Nanjo: At the end of the 1980s, when I was introducing Japanese contemporary art to foreign audiences, I deliberately picked works that did not conform to European and American standards. I picked Japanese artists who no one had heard of overseas, to see what would happen when they were presented in America—artists such as Morimura Yasumasa, Miyajima Tatsuo, Dumb Type, Tsubaki Noboru, and Ohtake Shinro—and they were very well received. I still wonder why some artists win this kind of acclaim while others do not, but one of the things that makes contemporary art interesting is that element of unpredictability.

Miyatsu: Murakami Takashi has achieved enormous success by coining a catchy term for his work in English—his “Superflat” concept—and teaching a world audience that Japan literally has had a different perspective on things from the three-point perspective of Western art since the Renaissance.

Nanjo: We need more of that kind of strategy in Japan. We have a lot of what you might call good students, but very few people who can blaze their own trail. On the international scene what is necessary is not to play by the rules, but to transcend them.

Understanding the World Through Art

Miyatsu: In 1998, when you were commissioner for the first Taipei Biennial, there was a lot less communication between China and Taiwan, and it must have been quite difficult for you.

RECORD EXTRACTS

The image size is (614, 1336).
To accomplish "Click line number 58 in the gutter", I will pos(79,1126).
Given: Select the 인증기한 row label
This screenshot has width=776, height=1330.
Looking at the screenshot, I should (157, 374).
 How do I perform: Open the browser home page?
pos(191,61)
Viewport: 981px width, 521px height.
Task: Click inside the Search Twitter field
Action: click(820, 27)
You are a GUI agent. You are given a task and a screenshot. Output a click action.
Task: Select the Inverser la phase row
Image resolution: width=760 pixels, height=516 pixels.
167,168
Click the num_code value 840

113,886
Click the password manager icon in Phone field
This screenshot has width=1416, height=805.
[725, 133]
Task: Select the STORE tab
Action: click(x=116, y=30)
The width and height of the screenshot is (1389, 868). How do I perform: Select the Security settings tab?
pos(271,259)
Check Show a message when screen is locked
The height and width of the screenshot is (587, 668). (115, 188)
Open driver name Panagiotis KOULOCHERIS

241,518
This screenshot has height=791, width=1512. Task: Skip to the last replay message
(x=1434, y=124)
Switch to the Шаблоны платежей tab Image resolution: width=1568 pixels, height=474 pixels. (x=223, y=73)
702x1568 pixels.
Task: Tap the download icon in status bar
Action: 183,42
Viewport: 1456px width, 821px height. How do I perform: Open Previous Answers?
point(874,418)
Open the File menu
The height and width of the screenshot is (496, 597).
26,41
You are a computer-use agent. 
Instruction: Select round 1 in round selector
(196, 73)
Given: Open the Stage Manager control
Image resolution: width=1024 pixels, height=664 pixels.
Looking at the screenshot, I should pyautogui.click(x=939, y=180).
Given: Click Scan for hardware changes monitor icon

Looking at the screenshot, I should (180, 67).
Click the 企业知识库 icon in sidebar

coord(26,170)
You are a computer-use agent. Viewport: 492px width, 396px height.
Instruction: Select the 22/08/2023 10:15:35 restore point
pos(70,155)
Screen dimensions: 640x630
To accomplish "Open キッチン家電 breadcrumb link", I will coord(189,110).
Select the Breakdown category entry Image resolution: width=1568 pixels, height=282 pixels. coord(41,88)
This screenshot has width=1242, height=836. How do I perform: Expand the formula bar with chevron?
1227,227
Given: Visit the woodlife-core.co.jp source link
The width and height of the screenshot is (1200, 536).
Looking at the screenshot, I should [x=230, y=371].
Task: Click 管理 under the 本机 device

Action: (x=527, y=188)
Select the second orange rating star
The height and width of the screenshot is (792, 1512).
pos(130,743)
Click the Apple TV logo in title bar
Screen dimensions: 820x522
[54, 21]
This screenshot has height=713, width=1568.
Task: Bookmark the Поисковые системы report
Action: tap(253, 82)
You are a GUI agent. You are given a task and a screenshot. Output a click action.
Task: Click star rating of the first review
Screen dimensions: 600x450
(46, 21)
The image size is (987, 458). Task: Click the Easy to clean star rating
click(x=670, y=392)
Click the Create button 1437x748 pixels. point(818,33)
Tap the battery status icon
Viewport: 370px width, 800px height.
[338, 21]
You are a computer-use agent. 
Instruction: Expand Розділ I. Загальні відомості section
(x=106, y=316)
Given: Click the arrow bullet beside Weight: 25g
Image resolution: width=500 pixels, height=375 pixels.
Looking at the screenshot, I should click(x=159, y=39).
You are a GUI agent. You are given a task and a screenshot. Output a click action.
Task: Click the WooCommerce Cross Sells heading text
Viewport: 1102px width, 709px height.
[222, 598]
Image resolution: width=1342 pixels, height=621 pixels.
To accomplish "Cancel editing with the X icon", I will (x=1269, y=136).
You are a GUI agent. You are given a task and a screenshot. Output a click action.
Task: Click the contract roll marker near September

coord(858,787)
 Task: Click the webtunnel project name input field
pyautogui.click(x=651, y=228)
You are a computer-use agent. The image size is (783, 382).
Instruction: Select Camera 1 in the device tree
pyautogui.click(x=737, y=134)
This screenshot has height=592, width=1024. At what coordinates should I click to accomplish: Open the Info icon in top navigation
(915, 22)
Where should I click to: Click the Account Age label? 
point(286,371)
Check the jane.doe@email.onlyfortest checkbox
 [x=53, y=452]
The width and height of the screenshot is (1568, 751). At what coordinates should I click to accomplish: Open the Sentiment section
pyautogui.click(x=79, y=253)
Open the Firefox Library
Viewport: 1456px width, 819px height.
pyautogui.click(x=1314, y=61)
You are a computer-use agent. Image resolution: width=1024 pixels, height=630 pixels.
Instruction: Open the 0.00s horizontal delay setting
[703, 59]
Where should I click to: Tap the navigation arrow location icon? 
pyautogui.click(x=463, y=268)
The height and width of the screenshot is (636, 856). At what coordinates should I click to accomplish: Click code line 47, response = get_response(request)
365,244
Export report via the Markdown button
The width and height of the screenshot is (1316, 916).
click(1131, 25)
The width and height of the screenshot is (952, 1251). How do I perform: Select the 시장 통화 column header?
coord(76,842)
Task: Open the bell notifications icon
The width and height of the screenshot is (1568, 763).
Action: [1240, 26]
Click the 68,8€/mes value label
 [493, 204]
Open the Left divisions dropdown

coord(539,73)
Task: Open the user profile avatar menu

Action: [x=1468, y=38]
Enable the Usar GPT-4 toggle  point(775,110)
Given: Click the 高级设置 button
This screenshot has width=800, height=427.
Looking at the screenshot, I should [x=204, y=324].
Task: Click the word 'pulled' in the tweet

SHORT PROBLEM 1
Do the following statements agree with the interview on Japanese contemporary art? For each, answer yes or no and quote the words from the interview that decide it.
(a) Nanjo says the Japanese artists he presented in America were poorly received.
(b) Murakami Takashi's concept for his work is called "Superflat."
(c) Miyatsu says that in 1998 there was less communication between China and Taiwan.
SHORT PROBLEM 2
Carry on the interview on Japanese contemporary art, starting after its last line.

RESPONSE 1
(a) No: "and they were very well received."
(b) Yes: "his “Superflat” concept"
(c) Yes: "there was a lot less communication between China and Taiwan"

RESPONSE 2
Nanjo: There was even some fear that China might attack Taiwan, and the only artist from China who was able to get an entry permit for Taiwan was Cai Guo-qiang, who was living in New York City at the time. And even in this atmosphere where we were half expecting paratroopers falling out of the sky, he did a piece that involved shooting a vast quantity of aerial fireworks from the Taipei Fine Arts Museum [laughs]. Before the event, the director of the museum was quite concerned that giving approval for Cai’s piece might cause an international incident. Yet to prevent him from doing it would mean that Taiwan was engaging in the same sort of censorship that China was. The only way to assert that Taiwan is a free country was to permit the piece to be performed. Contemporary art can become quite political in this way.

When I was working as the artistic director for the first Singapore Biennale, we were dealing with a country whose censorship was so strict that some of its artists emigrated, so exhibiting certain works became controversial and this was a real headache. Japanese curators selected works they thought were harmless enough, but which certain foreign governments seemed to see as problematic. Some amount of explanation was required before we could figure out what was the problem. But as a result of such experiences, we refine our awareness of the perspectives of others, and the works themselves are strengthened by being judged from various perspectives rather than being confined to Japan.


In 2008, Nanjo was reappointed artistic director of the second Singapore Biennale (at far right).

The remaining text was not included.